Kasus penganiayaan yang dilakukan Mario Dandy Satriyo, putra eks pejabat Ditjen Pajak Rafael Alun Trisambodo berbuntut panjang. Gaya hidup mewah keluarga itu juga menjadi sorotan.
Pakar sosiologi Universitas Gadjah Mada (UGM) Andreas Budi Widyanta menyebut gaya hidup mewah yang ditunjukkan salah satu pejabat Ditjen Pajak ibarat fenomena gunung es. Praktik-praktik serupa diduga masih terjadi di kalangan pejabat lainnya.

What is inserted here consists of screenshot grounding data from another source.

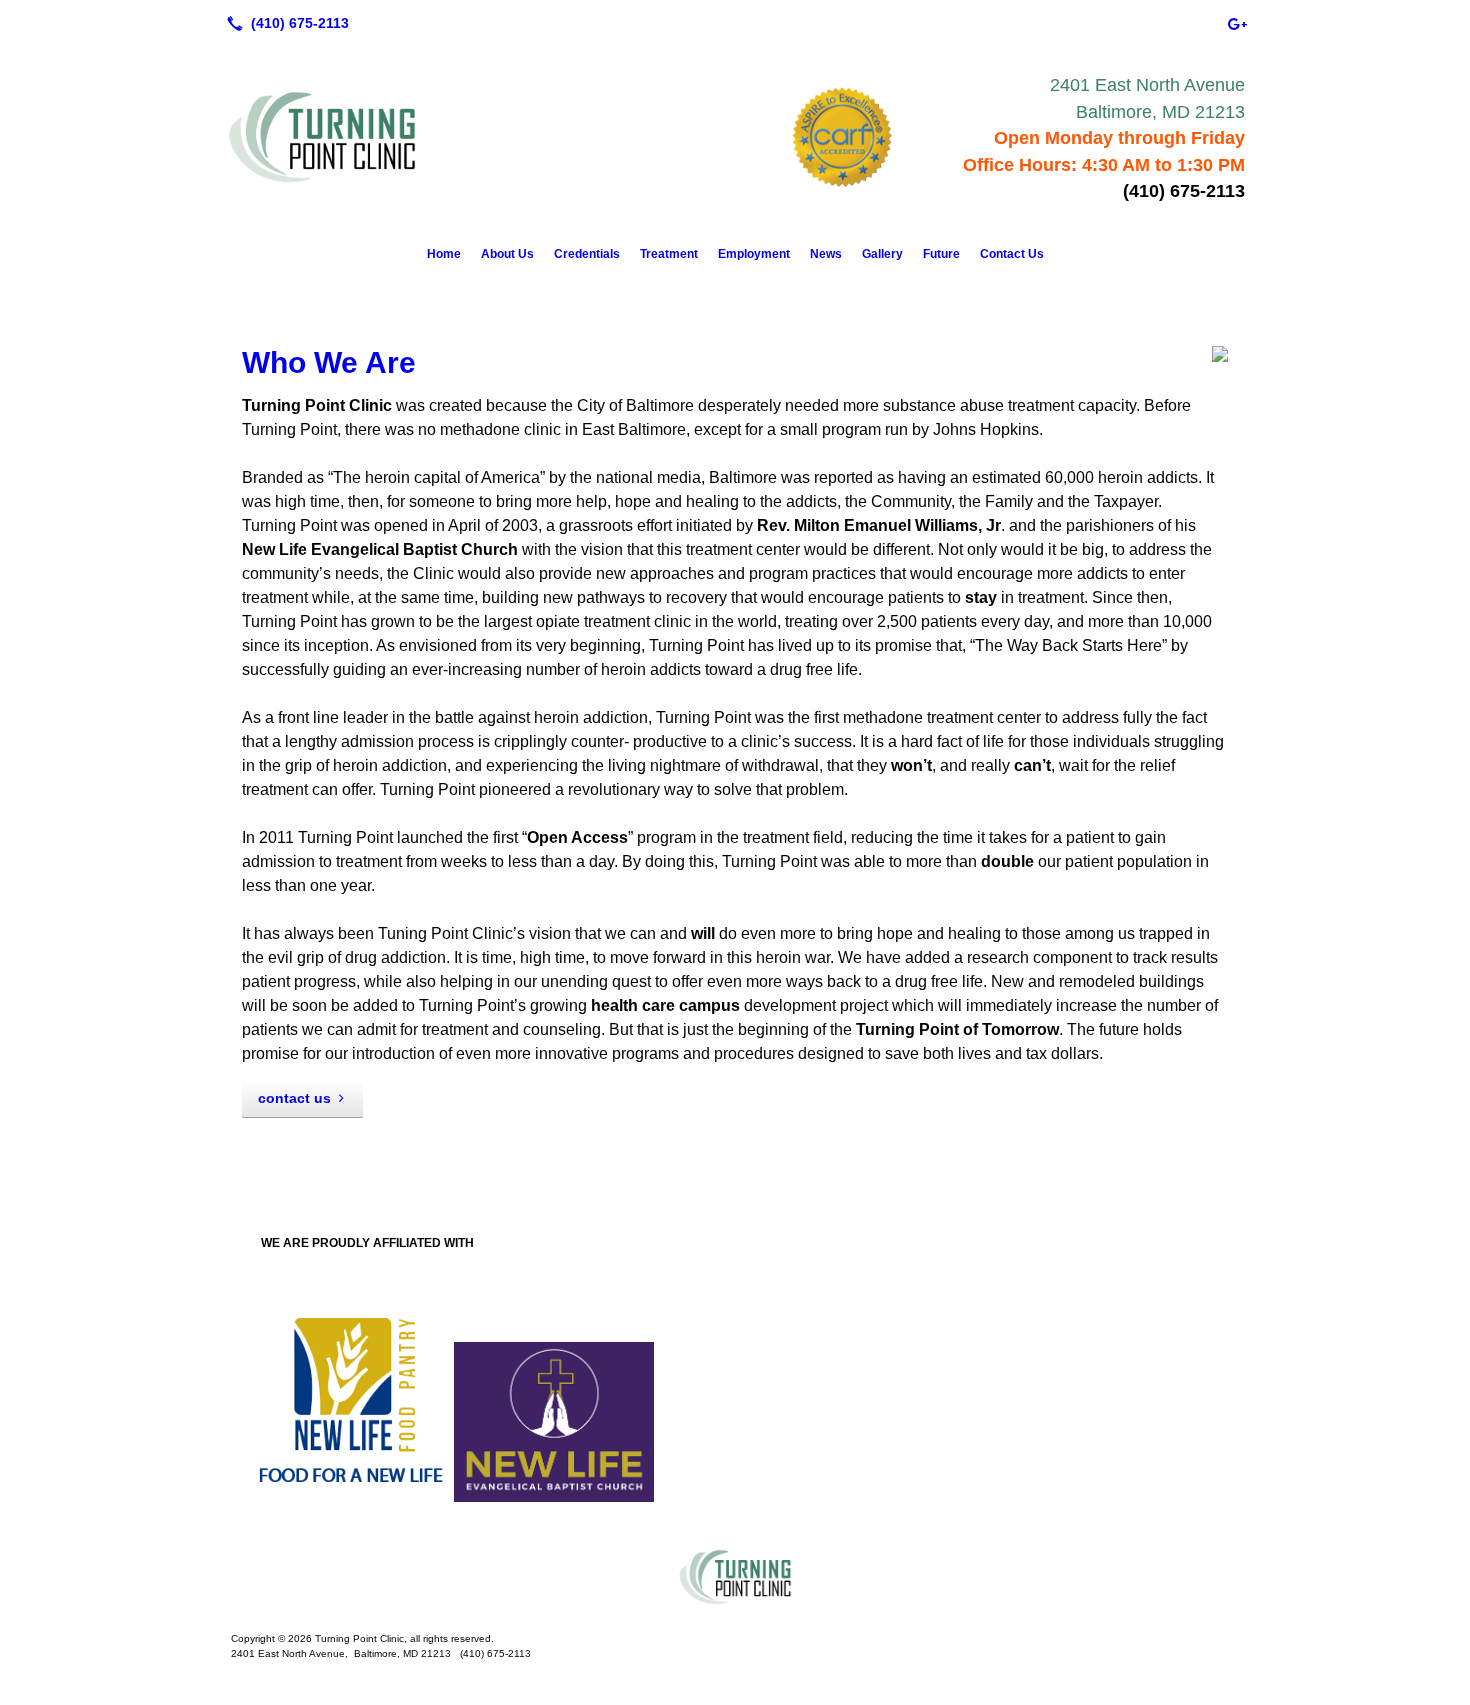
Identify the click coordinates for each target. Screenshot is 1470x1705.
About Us (507, 254)
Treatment (669, 254)
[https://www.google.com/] (1237, 23)
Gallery (882, 254)
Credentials (587, 254)
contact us (294, 1098)
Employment (754, 254)
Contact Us (1012, 254)
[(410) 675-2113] (284, 23)
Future (941, 254)
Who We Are (329, 362)
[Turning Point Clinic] (735, 1577)
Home (444, 254)
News (826, 254)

"Ini seperti fenomena gunung es, yang kelihatan baru puncaknya saja sementara di bawah lautan jumlahnya banyak dan belum teridentifikasi. Inilah yang menyebabkan kenapa ketimpangan ekonomi bangsa menganga lebar," jelas Andreas melalui keterangan tertulisnya yang diterima detikJateng pada Senin (27/2/2023).
SCROLL TO CONTINUE WITH CONTENT
Dia menjelaskan gaya hidup yang memposisikan aspek-aspek materialisme sebagai penanda seseorang memiliki gaya hidup lebih dari yang lain kini semakin terlihat jelas. Masyarakat menunjukkan kelas sosial elite berbeda dengan kebanyakan orang sebagai bentuk eksistensi.
Ujung-ujungnya, mereka terjebak pada masuk ke dalam perangkap besar liberalisasi ekonomi, konsumerisme, dan gaya hidup elite.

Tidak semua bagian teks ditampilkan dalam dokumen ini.